Trump’s impeachment may hang on a point of grammar

Comey_Screen_Shot_2017_06_08_at_11.05.09_AM.0
James Comey speaking to the Senate Intelligence Committee on 8 June 2017

“I hope you can see your way clear to letting this go, to letting Flynn go. He is a good guy. I hope you can let this go.”

Donald Trump spoke these words to James Comey, former Director of the FBI, at a private meeting in the Oval Office.  As Alex Ward of vox.com states, these are the most important words of Comey’s testimony today to the House Intelligence Committee.  Comey felt that these were a direction to him by the President of the United States.
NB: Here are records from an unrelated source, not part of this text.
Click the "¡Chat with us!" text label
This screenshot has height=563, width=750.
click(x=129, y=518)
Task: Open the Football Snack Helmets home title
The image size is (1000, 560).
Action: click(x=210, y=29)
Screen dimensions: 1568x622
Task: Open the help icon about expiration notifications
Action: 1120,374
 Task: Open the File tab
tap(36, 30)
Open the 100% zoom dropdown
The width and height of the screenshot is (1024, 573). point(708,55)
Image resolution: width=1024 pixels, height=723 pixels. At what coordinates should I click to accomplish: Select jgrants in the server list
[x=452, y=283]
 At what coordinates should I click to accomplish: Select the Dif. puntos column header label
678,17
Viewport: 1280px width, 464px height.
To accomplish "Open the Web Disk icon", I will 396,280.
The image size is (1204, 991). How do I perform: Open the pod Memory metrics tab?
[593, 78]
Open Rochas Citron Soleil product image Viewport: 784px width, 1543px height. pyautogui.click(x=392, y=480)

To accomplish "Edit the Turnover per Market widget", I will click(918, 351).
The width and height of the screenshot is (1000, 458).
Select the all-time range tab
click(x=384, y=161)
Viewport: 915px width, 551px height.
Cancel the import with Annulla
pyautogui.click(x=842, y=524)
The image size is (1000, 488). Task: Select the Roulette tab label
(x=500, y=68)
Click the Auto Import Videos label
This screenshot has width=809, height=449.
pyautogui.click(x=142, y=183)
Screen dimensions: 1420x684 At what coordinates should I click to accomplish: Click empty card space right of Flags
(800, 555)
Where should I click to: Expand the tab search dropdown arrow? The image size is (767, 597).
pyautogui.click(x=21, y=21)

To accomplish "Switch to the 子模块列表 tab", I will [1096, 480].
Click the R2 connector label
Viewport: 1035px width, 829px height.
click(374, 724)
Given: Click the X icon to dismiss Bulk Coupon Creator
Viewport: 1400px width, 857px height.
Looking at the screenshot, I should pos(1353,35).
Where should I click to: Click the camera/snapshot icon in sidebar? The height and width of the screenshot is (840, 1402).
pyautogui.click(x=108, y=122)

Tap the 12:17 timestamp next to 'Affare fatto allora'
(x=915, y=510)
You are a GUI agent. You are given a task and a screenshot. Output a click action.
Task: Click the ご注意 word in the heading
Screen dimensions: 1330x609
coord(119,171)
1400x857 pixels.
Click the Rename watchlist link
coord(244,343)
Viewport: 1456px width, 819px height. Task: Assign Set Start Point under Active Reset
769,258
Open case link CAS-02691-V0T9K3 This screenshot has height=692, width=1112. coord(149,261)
Primary school children in England taking the new tests in grammar, punctuation and spelling will have been taught that a command always includes a verb in the imperative mood.  In everyday social life, however, the context of an utterance helps to determine its meaning. Any bedraggled six-year-old knows that a parent or teacher exclaiming “Look at the state of you!” is not merely giving a command.   And yet this exclamation (as it seems to me) is defined as a command in the current tests.

Questioning James Comey today, Senator James Risch sought to deflect Comey’s view that Trump had given him a direction:

Sen. James Risch

He did not direct you to let it go?

James Comey

Not in his words, no.

Sen. James Risch

He did not order you to let it go?

James Comey

Again, those words are not an order.

From a limited view of language separate from context, Trump’s words do not include an imperative and are not an order.  However, Comey felt that they had an imperative meaning if not an imperative form.  Pressed by Risch as to whether, as the former director of the FBI, he knew of any case where a person had been charged with a criminal offence for hoping for an outcome, Comey replied:

This is a president of the United States with me alone saying I hope this. I took it as, this is what he wants me to do. I didn’t obey that, but that’s the way I took it.

Comey is drawing attention to the context of Trump’s words, and in particular to the power relationship between himself and his interlocutor.  He is implicitly making a grammatical analysis of language as a social semiotic – as deriving much of its meaning from the context of use.

It remains to be seen whether the Senate Intelligence Committee will accept this more adequate socio-linguistic analysis of the President’s words.